Command Line Interface (CLI)#

This page documents the main CLI entry points under mmml/cli with example invocations, minimal input files, and Slurm submission scripts.

Prerequisites#

Python virtual environment with mmml installed and model/data dependencies available
Access to GPU/CPU as required by the chosen command
For Slurm examples, an HPC partition with CUDA modules or suitable CPU nodes

make_res.py#

Purpose

Create a residue (or small molecule) template and minimal inputs for subsequent steps.

Usage

python -m mmml.cli.make_res \
  --resname WAT \
  --pdb water.pdb \
  --out water_res

Inputs

--resname: residue name (e.g., WAT, ETH, ACE)

Entries on target coordinates:

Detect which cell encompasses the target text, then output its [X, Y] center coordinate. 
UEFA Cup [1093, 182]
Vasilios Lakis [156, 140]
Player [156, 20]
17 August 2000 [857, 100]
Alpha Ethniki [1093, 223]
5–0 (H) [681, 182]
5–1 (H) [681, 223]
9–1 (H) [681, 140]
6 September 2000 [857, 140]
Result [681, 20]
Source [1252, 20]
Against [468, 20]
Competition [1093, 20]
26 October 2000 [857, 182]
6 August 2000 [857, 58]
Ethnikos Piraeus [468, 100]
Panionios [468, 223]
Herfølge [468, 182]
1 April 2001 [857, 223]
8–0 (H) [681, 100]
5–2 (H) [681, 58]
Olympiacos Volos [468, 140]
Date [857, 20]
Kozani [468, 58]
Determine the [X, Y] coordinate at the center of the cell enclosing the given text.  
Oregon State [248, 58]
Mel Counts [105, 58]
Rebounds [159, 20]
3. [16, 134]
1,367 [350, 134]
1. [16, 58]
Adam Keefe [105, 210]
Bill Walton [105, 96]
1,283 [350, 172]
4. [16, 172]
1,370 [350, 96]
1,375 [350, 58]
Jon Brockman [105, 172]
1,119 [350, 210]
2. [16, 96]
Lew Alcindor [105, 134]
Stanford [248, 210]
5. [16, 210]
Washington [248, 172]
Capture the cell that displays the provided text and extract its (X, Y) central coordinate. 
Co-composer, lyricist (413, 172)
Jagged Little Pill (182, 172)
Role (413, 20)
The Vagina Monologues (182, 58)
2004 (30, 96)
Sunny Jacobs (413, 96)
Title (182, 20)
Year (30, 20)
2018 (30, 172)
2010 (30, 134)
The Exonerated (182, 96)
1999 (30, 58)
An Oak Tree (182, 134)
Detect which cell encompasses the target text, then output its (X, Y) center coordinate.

## PROBLEMS TO SOLVE
1. According to the CLI page, what does make_res.py create?
2. List every prerequisite given on the CLI page.
The data plays no part in the work here.

## WRITTEN ANSWERS
1. A residue (or small molecule) template and minimal inputs for subsequent steps.

2.
- Python virtual environment with mmml installed and model/data dependencies available
- Access to GPU/CPU as required by the chosen command
- For Slurm examples, an HPC partition with CUDA modules or suitable CPU nodes